Mongabay.co.id

Cerita Penyelamatan dari Kawasan Wallacea dalam OOC, Seperti Apa?

Alam memberikan berbagai kebutuhan manusia yang hidup di sekitarnya. Namun seiring waktu, terjadi kerusakan akibat pemanfaatan sumber daya alam laut yang tidak ramah yang berakibat pada kehidupan nelayan dan masyarakatnya.

Tidak terkecuali yang terjadi di kawasan Wallacea yang merupakan kawasan penting dengan endemisitas flora fauna tinggi dan masyarakat dari berbagai suku telah berinteraksi dengan alam sejak lama.

Untuk itu berbagai kegiatan dilakukan guna memperbaiki dan mencegah kerusakan laut lebih luas oleh Mitra program Dana Kemitraan Ekosistem Kritis (Critical Ecosystem Partnership Fund/CEPF) Wallacea. CEPF berkegiatan di wilayah Wallacea meliputi Sulawesi Utara, Gorontalo, Nusa Tenggara Timur, dan Maluku.

Hal itu terungkap dalam acara Film Festival & Talk Show di Museum Pasifika, Nusa Dua, Bali pada Minggu (28/10/2018), sehari sebelum acara Our Ocean Conference (OOC) yang menampilkan usaha dan upaya berbagai pihak menangani kondisi laut yang ada di wilayahnya masing-masing.

__Tugas 1__.
Menurut kutipan di atas, di mana acara Film Festival & Talk Show diselenggarakan?
__Tugas 2__.
Salin bagian kutipan di atas tanpa mengubah satu kata pun, mulai dari "Cerita Penyelamatan dari" dan berakhir pada "alam sejak lama.".

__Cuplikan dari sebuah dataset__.
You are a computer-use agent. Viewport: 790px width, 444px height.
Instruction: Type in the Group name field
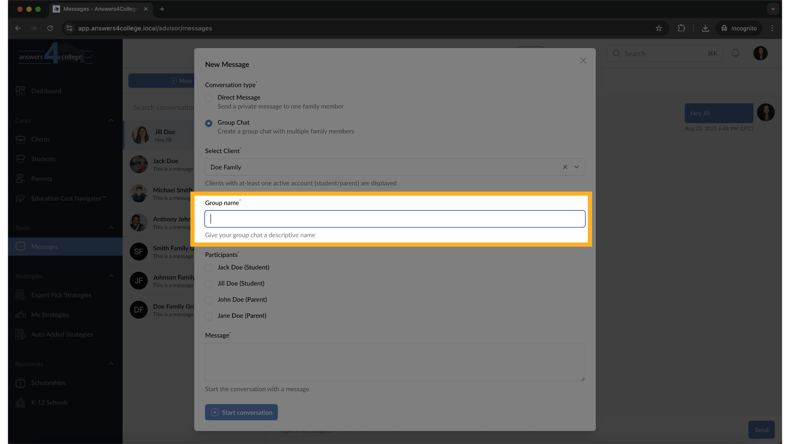(x=394, y=219)
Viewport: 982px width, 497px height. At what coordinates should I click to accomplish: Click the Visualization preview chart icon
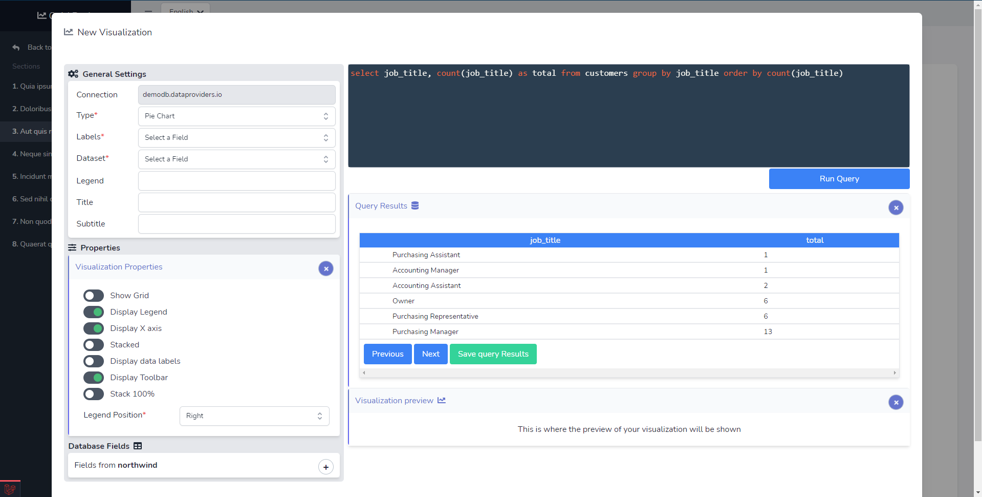tap(442, 400)
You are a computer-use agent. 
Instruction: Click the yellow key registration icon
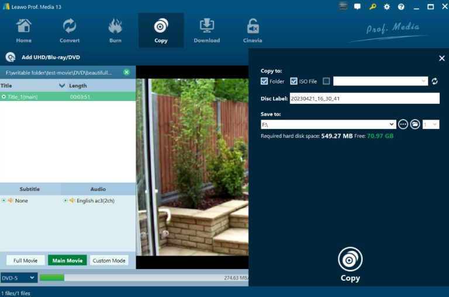click(x=372, y=7)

__Keluaran Lengkap 1__.
Di Museum Pasifika, Nusa Dua, Bali.

__Keluaran Lengkap 2__.
Cerita Penyelamatan dari Kawasan Wallacea dalam OOC, Seperti Apa?

Alam memberikan berbagai kebutuhan manusia yang hidup di sekitarnya. Namun seiring waktu, terjadi kerusakan akibat pemanfaatan sumber daya alam laut yang tidak ramah yang berakibat pada kehidupan nelayan dan masyarakatnya.

Tidak terkecuali yang terjadi di kawasan Wallacea yang merupakan kawasan penting dengan endemisitas flora fauna tinggi dan masyarakat dari berbagai suku telah berinteraksi dengan alam sejak lama.